Return the part of the FastAPI example that begins at the words "from instrument import" and stops after the words "dspy.settings.configure(lm=lm, rm=rm)". Copy it character for character.

EXERCISE PASSAGE →
********************

Complete FastAPI Example

Here’s a production-ready FastAPI application with DSPy:

import os
from dotenv import load_dotenv
import uvicorn
from fastapi import FastAPI
from fastapi.middleware.cors import CORSMiddleware
from pydantic import BaseModel
import dspy

from instrument import instrument

load_dotenv()

# Initialize instrumentation
do_not_instrument = os.getenv("INSTRUMENT_DSPY", "true") == "false"
if not do_not_instrument:
    instrument()

# Configure DSPy
lm = dspy.OpenAI(model="gpt-3.5-turbo", max_tokens=300)
rm = dspy.ColBERTv2(url="http://20.102.90.50:2017/wiki17_abstracts")
dspy.settings.configure(lm=lm, rm=rm)

app = FastAPI(title="DSPy x FastAPI")

environment = os.getenv("ENVIRONMENT", "dev")

if environment == "dev":
    app.add_middleware(
        CORSMiddleware,
        allow_origins=["*"],
        allow_credentials=True,
        allow_methods=["*"],
        allow_headers=["*"],
    )

# Define request/response models
class MessageData(BaseModel):
    question: str
    num_passages: int = 3

class RAGResponse(BaseModel):
    answer: str
    context: list[str]

# RAG signature and module
class GenerateAnswer(dspy.Signature):
    """Answer questions with short factoid answers."""
    context = dspy.InputField(desc="may contain relevant facts")
    question = dspy.InputField()

********************

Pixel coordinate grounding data

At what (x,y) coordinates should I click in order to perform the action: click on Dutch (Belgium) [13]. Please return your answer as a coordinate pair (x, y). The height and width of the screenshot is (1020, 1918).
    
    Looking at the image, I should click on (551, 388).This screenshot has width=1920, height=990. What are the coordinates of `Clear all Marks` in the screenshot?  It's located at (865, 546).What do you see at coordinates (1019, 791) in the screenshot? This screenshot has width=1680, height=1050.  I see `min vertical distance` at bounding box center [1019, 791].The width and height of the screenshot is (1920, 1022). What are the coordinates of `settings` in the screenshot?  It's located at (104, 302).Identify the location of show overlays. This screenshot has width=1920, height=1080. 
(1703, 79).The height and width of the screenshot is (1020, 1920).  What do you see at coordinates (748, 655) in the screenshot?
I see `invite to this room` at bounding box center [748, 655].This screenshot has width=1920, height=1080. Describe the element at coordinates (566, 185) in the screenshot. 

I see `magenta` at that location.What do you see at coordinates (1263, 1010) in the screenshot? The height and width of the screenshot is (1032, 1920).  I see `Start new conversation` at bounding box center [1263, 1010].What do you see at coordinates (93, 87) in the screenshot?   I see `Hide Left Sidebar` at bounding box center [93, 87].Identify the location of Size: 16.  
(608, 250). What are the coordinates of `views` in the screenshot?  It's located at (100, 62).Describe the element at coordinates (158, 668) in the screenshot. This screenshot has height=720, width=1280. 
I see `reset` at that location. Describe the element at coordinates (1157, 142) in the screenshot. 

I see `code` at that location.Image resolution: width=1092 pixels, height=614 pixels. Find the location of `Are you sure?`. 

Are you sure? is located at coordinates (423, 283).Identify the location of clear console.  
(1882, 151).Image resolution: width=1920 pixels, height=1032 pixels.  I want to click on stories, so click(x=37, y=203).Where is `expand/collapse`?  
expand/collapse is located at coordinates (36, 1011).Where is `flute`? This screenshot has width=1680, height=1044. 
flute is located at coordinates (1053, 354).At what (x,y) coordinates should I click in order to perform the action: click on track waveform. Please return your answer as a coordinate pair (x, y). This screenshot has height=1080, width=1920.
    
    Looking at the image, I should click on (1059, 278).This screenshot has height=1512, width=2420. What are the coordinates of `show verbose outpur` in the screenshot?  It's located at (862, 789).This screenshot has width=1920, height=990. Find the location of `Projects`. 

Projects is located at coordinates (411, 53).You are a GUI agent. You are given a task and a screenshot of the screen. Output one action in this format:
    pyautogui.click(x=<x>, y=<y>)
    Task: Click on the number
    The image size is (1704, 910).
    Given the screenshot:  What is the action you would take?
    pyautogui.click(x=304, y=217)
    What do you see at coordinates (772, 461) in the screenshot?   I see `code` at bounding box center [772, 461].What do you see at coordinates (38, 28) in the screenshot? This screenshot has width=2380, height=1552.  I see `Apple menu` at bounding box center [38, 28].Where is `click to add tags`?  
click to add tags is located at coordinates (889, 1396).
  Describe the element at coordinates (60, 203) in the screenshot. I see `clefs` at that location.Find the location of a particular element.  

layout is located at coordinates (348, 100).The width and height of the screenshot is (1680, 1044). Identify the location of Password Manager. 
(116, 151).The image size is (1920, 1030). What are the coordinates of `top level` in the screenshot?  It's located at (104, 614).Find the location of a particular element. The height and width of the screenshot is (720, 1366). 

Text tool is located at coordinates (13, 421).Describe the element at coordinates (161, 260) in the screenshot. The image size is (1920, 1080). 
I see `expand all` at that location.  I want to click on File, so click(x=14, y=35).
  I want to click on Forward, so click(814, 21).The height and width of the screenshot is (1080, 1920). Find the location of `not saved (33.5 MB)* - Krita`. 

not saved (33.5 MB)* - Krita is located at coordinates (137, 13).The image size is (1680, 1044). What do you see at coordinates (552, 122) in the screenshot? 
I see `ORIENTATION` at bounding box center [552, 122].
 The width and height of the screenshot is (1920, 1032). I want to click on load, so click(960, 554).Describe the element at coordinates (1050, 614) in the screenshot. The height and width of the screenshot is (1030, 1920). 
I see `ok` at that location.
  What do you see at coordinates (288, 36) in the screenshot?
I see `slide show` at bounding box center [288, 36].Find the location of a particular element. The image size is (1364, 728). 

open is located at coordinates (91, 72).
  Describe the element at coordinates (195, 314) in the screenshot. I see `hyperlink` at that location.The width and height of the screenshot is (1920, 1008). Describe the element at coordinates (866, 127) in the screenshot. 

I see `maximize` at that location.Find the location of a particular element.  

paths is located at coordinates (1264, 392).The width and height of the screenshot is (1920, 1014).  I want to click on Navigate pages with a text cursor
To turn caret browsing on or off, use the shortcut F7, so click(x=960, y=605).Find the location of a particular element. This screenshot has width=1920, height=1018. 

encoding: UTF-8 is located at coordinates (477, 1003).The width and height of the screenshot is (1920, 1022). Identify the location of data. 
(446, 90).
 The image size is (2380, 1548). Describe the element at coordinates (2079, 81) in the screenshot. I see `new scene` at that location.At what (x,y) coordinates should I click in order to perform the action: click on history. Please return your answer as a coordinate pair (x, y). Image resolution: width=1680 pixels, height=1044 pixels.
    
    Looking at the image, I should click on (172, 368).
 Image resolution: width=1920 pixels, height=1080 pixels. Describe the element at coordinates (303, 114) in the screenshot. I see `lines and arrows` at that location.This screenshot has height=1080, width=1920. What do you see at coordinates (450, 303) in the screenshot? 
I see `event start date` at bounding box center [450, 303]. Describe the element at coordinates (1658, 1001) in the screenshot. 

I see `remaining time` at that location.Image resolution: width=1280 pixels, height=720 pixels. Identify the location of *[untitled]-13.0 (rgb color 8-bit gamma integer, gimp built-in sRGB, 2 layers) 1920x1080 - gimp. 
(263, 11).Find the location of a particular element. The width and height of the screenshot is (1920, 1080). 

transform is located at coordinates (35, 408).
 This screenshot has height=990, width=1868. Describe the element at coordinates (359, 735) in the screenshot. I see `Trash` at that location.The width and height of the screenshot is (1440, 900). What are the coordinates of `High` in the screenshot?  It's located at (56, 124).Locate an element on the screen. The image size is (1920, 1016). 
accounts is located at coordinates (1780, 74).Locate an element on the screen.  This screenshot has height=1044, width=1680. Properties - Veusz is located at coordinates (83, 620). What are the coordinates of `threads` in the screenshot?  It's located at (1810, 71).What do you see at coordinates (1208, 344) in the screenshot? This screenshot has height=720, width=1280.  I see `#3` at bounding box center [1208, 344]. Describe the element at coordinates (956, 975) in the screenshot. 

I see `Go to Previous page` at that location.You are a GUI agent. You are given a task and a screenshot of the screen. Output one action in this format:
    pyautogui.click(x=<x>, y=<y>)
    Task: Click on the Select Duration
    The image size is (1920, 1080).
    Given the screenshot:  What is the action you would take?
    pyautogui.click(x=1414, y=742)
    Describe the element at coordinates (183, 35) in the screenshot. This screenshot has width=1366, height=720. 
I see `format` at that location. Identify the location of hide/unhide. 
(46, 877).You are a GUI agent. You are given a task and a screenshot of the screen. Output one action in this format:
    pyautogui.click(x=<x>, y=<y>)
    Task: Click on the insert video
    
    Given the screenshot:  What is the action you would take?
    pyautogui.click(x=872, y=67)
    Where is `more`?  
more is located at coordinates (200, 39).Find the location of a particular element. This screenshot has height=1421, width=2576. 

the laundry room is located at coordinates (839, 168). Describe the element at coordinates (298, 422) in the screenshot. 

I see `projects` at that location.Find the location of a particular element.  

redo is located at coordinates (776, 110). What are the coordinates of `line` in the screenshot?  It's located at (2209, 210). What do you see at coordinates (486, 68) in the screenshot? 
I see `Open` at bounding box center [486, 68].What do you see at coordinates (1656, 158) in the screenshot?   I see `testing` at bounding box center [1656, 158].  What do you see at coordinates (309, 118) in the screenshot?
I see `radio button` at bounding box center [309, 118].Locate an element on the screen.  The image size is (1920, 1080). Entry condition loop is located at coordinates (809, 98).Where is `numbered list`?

********************

THE ANSWER →
from instrument import instrument

load_dotenv()

# Initialize instrumentation
do_not_instrument = os.getenv("INSTRUMENT_DSPY", "true") == "false"
if not do_not_instrument:
    instrument()

# Configure DSPy
lm = dspy.OpenAI(model="gpt-3.5-turbo", max_tokens=300)
rm = dspy.ColBERTv2(url="http://20.102.90.50:2017/wiki17_abstracts")
dspy.settings.configure(lm=lm, rm=rm)